Avec 37 membres africains, dont 28 États et le African Union, cette initiative s'appuie sur les programmes nationaux existants pour accélérer la lutte contre l'insécurité alimentaire et la pauvreté. L'Éthiopie, le Kenya et la Zambie apparaissent désormais comme des terrains d'expérimentation pour cette nouvelle approche de la coopération.

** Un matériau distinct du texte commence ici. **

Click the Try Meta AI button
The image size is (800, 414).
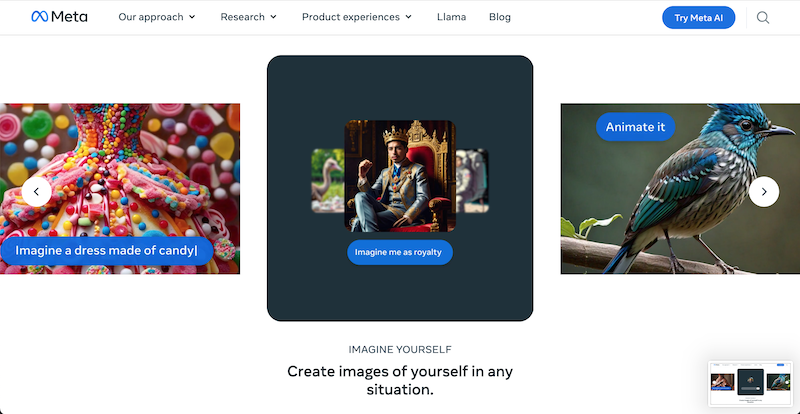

L'Afrique, priorité stratégique de l'Alliance
Le continent africain occupe une place centrale dans cette initiative. Ce positionnement s’explique à la fois par l’ampleur des défis liés à la pauvreté et à l’insécurité alimentaire, et par la volonté des pays africains de participer activement à l’élaboration des politiques de développement. L’Afrique n’est pas seulement bénéficiaire de l’Alliance ; elle participe également à sa gouvernance. Le Kenya occupe le poste de vice-président du Conseil des champions, tandis que l’Éthiopie, l’Égypte, le Rwanda, l’Afrique du Sud, le Mozambique et l’Agence de développement African Union siègent également au sein de cet organe stratégique. Le renforcement de la présence institutionnelle sur le continent s’est concrétisé en 2026 avec la nomination de Marcelin Tonye Mahop au poste de directeur régional, chargé de coordonner les partenariats depuis Addis-Abeba, en Éthiopie.